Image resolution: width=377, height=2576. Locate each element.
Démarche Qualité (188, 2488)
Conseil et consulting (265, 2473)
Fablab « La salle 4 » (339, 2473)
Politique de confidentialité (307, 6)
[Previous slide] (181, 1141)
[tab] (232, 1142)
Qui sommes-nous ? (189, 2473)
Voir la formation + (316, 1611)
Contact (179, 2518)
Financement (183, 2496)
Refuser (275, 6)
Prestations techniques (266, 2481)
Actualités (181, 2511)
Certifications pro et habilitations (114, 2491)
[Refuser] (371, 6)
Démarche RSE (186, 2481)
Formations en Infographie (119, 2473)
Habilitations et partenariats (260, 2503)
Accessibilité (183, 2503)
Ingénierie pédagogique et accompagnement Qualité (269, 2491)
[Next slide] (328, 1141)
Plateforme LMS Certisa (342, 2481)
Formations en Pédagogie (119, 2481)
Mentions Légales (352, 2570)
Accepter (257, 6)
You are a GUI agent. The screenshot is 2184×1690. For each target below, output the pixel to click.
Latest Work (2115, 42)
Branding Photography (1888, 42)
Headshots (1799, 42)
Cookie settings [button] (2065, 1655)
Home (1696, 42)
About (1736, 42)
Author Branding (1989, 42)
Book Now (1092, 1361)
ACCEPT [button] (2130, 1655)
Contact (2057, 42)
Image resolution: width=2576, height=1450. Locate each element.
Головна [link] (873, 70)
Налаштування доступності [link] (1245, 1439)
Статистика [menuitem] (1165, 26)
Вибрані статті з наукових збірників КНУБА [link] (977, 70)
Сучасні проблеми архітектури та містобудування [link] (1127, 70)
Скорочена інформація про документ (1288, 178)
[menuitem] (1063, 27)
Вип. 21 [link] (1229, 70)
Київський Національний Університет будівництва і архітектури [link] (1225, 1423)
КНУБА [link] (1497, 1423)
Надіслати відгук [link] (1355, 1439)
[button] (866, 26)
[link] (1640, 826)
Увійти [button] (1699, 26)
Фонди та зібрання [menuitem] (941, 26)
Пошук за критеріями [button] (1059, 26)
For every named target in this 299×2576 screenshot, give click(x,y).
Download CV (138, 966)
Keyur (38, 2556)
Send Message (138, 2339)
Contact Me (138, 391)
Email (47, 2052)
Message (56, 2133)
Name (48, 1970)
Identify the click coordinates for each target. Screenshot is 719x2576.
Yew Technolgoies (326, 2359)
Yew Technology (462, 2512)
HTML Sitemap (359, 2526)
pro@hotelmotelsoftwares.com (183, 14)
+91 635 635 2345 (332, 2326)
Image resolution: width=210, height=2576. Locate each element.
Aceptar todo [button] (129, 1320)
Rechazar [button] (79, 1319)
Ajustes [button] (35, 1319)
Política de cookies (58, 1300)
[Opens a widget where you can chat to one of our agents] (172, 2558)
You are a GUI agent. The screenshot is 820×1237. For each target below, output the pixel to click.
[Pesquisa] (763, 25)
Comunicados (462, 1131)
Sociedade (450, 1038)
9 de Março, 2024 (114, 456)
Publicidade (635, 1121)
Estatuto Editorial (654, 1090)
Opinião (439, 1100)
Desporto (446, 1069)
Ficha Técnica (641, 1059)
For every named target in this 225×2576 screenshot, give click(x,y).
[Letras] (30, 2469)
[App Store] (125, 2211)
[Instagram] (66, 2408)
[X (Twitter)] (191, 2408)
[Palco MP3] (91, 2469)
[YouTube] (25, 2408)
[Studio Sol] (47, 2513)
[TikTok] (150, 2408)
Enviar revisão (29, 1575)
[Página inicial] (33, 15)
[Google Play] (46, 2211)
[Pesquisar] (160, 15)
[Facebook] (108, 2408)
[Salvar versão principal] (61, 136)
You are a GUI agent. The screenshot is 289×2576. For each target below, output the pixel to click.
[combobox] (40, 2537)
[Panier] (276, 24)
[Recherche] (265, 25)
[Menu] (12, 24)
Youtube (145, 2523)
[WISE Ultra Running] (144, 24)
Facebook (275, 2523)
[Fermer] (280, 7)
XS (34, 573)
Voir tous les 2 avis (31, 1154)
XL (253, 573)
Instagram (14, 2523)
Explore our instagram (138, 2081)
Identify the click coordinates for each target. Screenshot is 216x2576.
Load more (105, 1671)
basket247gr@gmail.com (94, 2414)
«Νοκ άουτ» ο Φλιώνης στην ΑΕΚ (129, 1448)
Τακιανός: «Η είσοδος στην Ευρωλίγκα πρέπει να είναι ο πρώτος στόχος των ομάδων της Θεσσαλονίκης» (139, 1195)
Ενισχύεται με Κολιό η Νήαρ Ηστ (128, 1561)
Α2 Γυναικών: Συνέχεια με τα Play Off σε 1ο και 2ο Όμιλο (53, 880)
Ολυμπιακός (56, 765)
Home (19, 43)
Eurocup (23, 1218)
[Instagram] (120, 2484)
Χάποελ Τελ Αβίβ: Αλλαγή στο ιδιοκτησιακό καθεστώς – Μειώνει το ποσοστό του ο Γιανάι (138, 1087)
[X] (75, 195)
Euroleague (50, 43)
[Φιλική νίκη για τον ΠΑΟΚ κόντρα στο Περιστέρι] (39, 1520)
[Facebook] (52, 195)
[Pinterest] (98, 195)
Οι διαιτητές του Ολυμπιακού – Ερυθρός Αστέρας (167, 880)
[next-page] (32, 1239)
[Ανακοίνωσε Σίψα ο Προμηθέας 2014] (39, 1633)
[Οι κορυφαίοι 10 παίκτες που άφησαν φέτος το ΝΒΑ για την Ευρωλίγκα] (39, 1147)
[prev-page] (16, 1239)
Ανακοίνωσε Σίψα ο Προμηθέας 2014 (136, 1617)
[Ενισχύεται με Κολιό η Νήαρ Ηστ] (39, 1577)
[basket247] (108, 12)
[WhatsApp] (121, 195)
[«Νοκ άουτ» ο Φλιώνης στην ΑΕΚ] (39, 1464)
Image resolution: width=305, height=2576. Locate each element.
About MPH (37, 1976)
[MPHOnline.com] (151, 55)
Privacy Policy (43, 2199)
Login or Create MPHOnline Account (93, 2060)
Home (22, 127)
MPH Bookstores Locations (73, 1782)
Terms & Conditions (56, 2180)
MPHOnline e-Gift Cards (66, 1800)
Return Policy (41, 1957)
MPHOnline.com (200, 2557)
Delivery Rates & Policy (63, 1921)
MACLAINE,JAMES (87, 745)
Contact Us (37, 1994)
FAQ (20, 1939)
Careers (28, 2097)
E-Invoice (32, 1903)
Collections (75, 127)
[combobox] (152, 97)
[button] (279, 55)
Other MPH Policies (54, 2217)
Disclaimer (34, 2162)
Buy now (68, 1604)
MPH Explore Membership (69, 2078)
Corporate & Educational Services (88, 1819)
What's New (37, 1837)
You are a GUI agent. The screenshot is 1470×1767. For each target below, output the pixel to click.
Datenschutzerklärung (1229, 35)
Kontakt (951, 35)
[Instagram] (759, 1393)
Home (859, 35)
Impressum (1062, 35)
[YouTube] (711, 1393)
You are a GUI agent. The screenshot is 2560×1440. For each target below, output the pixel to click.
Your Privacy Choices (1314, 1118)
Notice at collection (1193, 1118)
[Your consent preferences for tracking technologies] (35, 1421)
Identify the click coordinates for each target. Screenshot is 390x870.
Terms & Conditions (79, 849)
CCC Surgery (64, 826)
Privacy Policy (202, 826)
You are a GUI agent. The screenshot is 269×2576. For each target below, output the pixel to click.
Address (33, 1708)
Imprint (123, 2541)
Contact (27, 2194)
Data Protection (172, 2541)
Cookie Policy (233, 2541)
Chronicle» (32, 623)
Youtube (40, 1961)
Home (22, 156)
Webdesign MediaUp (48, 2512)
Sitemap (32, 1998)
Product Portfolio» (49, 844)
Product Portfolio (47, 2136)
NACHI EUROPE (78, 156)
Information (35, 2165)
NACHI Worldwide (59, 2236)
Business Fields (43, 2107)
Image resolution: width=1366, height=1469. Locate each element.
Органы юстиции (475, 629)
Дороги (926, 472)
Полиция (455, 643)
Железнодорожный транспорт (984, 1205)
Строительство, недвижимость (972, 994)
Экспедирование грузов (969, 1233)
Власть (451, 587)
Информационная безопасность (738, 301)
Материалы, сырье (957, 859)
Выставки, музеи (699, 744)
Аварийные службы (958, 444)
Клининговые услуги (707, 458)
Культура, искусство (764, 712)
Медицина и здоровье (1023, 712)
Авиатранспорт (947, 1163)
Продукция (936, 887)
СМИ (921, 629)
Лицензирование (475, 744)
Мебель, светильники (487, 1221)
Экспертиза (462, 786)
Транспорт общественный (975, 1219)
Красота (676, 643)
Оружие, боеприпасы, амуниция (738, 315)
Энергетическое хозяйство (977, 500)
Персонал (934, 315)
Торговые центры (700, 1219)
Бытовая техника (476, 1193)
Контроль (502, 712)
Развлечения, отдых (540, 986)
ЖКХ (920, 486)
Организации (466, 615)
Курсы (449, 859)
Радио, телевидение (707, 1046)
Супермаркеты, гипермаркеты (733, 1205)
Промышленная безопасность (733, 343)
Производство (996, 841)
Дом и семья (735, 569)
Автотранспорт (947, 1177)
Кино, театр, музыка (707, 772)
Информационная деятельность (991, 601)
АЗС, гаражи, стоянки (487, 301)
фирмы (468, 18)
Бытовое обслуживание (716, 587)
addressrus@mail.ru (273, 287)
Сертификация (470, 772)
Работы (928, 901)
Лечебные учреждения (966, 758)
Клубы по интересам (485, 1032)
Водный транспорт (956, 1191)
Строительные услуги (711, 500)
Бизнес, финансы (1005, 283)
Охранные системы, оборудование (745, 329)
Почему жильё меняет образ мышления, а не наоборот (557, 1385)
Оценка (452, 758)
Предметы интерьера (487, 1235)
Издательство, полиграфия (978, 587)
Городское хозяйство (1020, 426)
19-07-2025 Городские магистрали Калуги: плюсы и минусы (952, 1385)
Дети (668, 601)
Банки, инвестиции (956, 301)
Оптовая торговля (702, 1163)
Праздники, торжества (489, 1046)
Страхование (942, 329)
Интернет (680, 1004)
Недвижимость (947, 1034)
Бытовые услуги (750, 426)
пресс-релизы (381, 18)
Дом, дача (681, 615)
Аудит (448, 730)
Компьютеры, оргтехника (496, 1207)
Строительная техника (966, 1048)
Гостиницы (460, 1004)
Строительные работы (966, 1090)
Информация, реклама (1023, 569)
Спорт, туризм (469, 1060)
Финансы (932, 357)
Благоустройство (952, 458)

▸ **YOUR ASSIGNMENT**: In the entries above, one line contains "Cookie Policy (233, 2541)" and another contains "Дом и семья (735, 569)". Reproduce exactly those two lines and the lines between them, nothing else.

▸ **TASK ANSWER**:
Cookie Policy (233, 2541)
Chronicle» (32, 623)
Youtube (40, 1961)
Home (22, 156)
Webdesign MediaUp (48, 2512)
Sitemap (32, 1998)
Product Portfolio» (49, 844)
Product Portfolio (47, 2136)
NACHI EUROPE (78, 156)
Information (35, 2165)
NACHI Worldwide (59, 2236)
Business Fields (43, 2107)
Image resolution: width=1366, height=1469. Locate each element.
Органы юстиции (475, 629)
Дороги (926, 472)
Полиция (455, 643)
Железнодорожный транспорт (984, 1205)
Строительство, недвижимость (972, 994)
Экспедирование грузов (969, 1233)
Власть (451, 587)
Информационная безопасность (738, 301)
Материалы, сырье (957, 859)
Выставки, музеи (699, 744)
Аварийные службы (958, 444)
Клининговые услуги (707, 458)
Культура, искусство (764, 712)
Медицина и здоровье (1023, 712)
Авиатранспорт (947, 1163)
Продукция (936, 887)
СМИ (921, 629)
Лицензирование (475, 744)
Мебель, светильники (487, 1221)
Экспертиза (462, 786)
Транспорт общественный (975, 1219)
Красота (676, 643)
Оружие, боеприпасы, амуниция (738, 315)
Энергетическое хозяйство (977, 500)
Персонал (934, 315)
Торговые центры (700, 1219)
Бытовая техника (476, 1193)
Контроль (502, 712)
Развлечения, отдых (540, 986)
ЖКХ (920, 486)
Организации (466, 615)
Курсы (449, 859)
Радио, телевидение (707, 1046)
Супермаркеты, гипермаркеты (733, 1205)
Промышленная безопасность (733, 343)
Производство (996, 841)
Дом и семья (735, 569)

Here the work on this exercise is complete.